After arriving at the hospital, the patient will receive the appropriate wear and be requested to lie down on a specially designed table. The doctor will conduct an ultrasound to see Schlemm's canal for accuracy and precision. The eye specialist will then administer anesthetic in the form of eye drops or injection to the eyeball's tissue. 

After the anesthesia begins to take effect, the eye specialist will make a conjunctival opening to expose the sclera. S/he then dissects and raises a triangular or parabolic scleral flap, about half the sclera's thickness. S/he then makes another incision that gives access to the Schlemm's canal, which is removed after decompressing the eye. After exposing the Schlemm's canal, a flexible microcatheter with a light at one end is inserted and pushed forward through the canal.   

After the microcatheter has gone through the canal's entire 360 degrees, a suture is fixed to the other end of the microcatheter. This 'tying down' results in tension on the canal's inner walls, keeping the walls stretched open over a long period. As the suture is being tied, the microcatheter is slowly removed from the canal in the opposite direction, with the suture replacing it. A little amount of viscoelastic agent is introduced to the Schlemm's canal every two or three hours.

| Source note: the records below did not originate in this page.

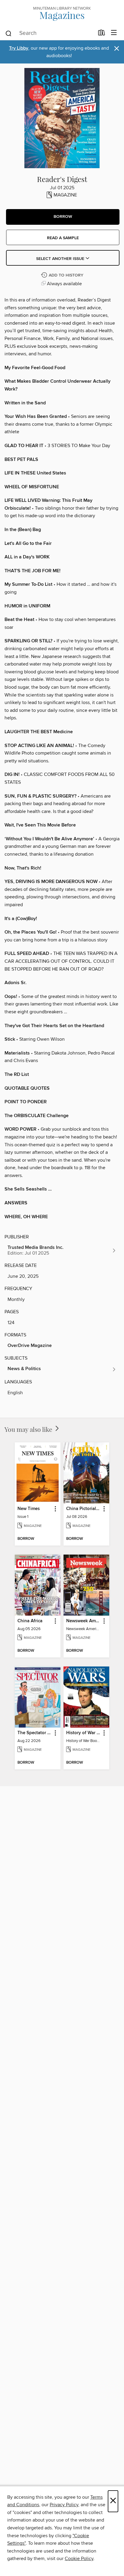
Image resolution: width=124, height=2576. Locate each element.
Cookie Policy (79, 2559)
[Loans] (101, 34)
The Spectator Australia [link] (34, 1733)
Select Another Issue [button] (60, 258)
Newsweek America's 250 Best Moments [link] (83, 1621)
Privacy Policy (64, 2505)
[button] (62, 217)
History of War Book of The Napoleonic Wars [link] (83, 1733)
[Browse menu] (113, 33)
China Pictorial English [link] (83, 1509)
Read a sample (63, 238)
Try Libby (18, 48)
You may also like (29, 1429)
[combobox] (49, 33)
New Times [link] (28, 1509)
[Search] (9, 33)
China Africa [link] (29, 1621)
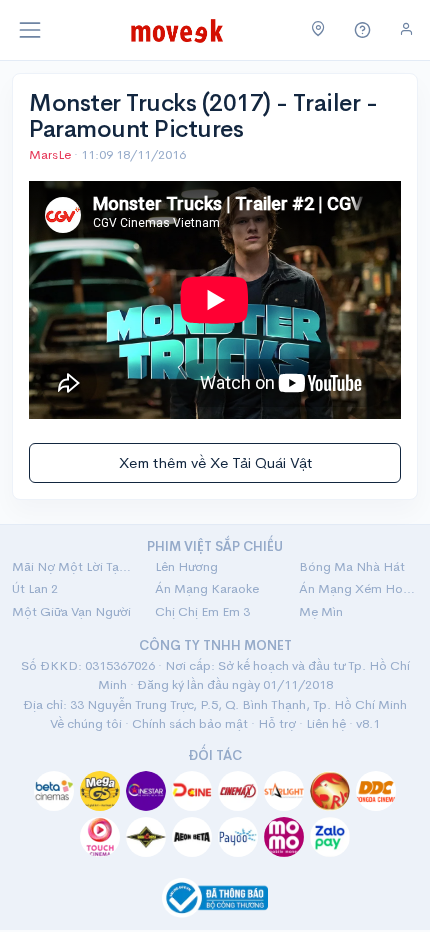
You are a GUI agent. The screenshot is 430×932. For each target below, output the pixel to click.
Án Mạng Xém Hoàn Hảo (358, 588)
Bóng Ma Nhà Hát (352, 566)
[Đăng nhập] (406, 29)
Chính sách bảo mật (190, 723)
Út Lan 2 (35, 588)
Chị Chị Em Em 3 (202, 611)
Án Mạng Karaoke (207, 588)
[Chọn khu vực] (318, 30)
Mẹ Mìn (321, 611)
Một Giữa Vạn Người (71, 611)
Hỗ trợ (277, 723)
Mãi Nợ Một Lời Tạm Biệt (71, 566)
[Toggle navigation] (30, 30)
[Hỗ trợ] (363, 30)
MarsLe (51, 154)
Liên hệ (326, 723)
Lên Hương (186, 566)
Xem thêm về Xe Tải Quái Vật (215, 462)
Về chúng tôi (86, 723)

Once the suture comes out of the canal, it is knotted to distend the trabecular meshwork inwardly and keep the Schlemm's canal open. The suture now replaces the microcatheter. The superficial scleral flap is repositioned and closed tightly to close the sclera and conjunctiva. The eye is dressed and an eye shield is given to prevent injury.

The patient will be held for a few hours for monitoring of his/her vitals and discharged afterwards.

 

Risks & Complications

During surgery, one complication that can arise is IOP spikes. This may continue for a few days post-surgery but tends to go away. After the surgery, the patient will experience pain, inflammation, and sensitivity to light.

Although canaloplasty has significantly fewer risks than traditional glaucoma surgeries, it still has some potential risks and complications. These include:

  • Hyphema - This is bleeding of the eye which normalizes on its own.
     
  • Descemet’s membrane detachment - This occurs if the Schlemm's canal is too tight and the viscoelastic agent is introduced. Without treatment, this may lead to vision loss. To relieve this, the eye specialist injects a gas bubble into the eye that pushes the Descemet's membrane against the cornea.
     
  • Suture extrusion
     
  • Hypotony/Low IOP - This is a rare complication where the IOP drops to less than 5 mmHg, and it affects vision.
     
  • 'Bleb' formation - Whereas this is a requirement during trabeculectomy, it is a complication for canaloplasty. However, it does not lower the effectiveness of the canaloplasty.
     
  • Endophthalmitis - Infection of the eye
     
  • Surgery failure - This is a rare complication seen in less than 1 out of 20 canaloplasty surgeries. When this happens, the patient may need traditional glaucoma surgery.

 

Aftercare & Recovery

The patient will be required to wear the eye patch for a few days to prevent injury to the eye. S/he will be given antibiotic eye drops to use for one week and topical corticosteroids for two to four weeks to help reduce the inflammation. Driving can be resumed after a week. 

The patient should avoid getting any water into the eye, using eye make-up, and contact sports for a month. In case the patient has to engage in strenuous exercise or sports, s/he should wear protective eyewear that doesn't apply any pressure to the eyeball. 

After a few weeks, the patient will be required to go back to the doctor's office for a review check-up. There are no dietary instructions that the patient will be required to follow after the surgery.

 

Outcome

The procedure is considered successful when IOP is reduced by up to 40% and significantly lowers or eliminates the need to use glaucoma eye drops.